Liberdade de expressão

Por unanimidade, TSE afasta tentativa de barrar desfile de carnaval em homenagem a Lula

Corte entendeu que impedir apresentação configuraria censura prévia.

Por unanimidade, TSE afasta tentativa de barrar desfile de carnaval em homenagem a Lula

O plenário do Tribunal Superior Eleitoral (TSE) decidiu, por unanimidade, rejeitar dois pedidos apresentados pelos partidos Novo e Missão que buscavam impedir o desfile da escola de samba Acadêmicos de Niterói em homenagem ao presidente Luiz Inácio Lula da Silva (PT).

Embora tenham apontado a existência de indícios que poderiam, em tese, indicar risco de ilícitos eleitorais, os ministros entenderam que a medida pretendida configuraria censura prévia.

A agremiação carioca — que estreará no Grupo Especial — levará à avenida o enredo “Do alto do mulungu surge a esperança: Lula, o operário do Brasil”, narrativa centrada na trajetória do atual presidente.
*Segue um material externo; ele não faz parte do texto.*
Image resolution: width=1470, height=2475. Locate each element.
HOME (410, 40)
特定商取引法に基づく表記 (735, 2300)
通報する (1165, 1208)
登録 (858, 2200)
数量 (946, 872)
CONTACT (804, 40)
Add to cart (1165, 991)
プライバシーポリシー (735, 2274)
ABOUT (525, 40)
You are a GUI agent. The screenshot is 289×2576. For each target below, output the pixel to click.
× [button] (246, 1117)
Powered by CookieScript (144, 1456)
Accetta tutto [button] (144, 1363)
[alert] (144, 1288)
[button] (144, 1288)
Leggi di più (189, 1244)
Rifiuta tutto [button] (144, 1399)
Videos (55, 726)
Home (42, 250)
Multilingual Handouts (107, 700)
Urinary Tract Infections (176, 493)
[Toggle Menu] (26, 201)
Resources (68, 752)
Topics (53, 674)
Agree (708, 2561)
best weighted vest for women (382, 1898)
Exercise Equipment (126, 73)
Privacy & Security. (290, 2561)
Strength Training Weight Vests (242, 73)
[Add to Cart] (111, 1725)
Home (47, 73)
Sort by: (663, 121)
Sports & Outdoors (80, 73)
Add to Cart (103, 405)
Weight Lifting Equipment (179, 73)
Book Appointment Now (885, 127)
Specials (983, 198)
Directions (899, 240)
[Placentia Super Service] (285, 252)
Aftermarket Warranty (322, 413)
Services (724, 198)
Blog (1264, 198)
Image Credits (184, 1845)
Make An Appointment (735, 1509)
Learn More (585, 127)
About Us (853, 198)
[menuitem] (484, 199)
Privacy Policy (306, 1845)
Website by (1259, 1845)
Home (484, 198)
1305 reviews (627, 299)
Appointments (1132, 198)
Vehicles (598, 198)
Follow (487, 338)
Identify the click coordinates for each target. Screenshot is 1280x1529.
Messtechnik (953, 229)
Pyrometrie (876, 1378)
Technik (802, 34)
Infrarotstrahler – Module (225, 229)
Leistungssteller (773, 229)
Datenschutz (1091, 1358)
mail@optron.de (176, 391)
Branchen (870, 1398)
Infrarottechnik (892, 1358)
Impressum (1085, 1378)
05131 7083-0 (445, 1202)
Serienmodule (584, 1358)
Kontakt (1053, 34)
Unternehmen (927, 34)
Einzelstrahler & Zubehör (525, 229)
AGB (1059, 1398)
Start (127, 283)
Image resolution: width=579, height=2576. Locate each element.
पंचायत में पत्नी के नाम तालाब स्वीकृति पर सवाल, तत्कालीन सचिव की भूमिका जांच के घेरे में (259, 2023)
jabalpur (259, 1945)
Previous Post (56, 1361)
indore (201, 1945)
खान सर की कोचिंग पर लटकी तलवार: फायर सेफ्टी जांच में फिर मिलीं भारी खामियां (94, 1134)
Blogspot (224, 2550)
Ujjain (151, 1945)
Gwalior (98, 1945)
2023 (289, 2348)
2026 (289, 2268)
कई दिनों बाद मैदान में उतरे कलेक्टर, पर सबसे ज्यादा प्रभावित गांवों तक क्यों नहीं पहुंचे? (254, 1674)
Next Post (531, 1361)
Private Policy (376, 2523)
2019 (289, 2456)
As legendas autoras das ações sustentaram que a apresentação caracterizaria propaganda eleitoral antecipada.

As petições ajuizadas na Justiça Eleitoral afirmavam que a letra do samba-enredo conteria elementos com potencial eleitoreiro, capazes de favorecer eventual campanha do chefe do Executivo.

Os pedidos incluíam concessão de liminar para impedir a participação de Lula no desfile, vedar a execução de eventuais jingles associados ao presidente e proibir que imagens da apresentação fossem utilizadas em campanha eleitoral futura.

VOTO DA RELATORA

A relatora do caso, ministra Estela Aranha, afirmou que as restrições pleiteadas implicariam censura prévia e limitação indevida ao debate público.

— Vale salientar que o período pré-campanha é compreendido como espaço de formação da opinião pública, e restringir manifestações artísticas e culturais previamente simplesmente por se ter notícias de manifestações políticas configuraria censura prévia, indireta e restrição desproporcional ao debate democrático, mesmo que se apresentassem indícios de possível futuro ilícito — declarou.

Segundo a ministra, não houve comprovação de propaganda eleitoral antecipada. Ela ressaltou que eventual irregularidade deve ser analisada após sua ocorrência, caso venha a se confirmar, e não previamente.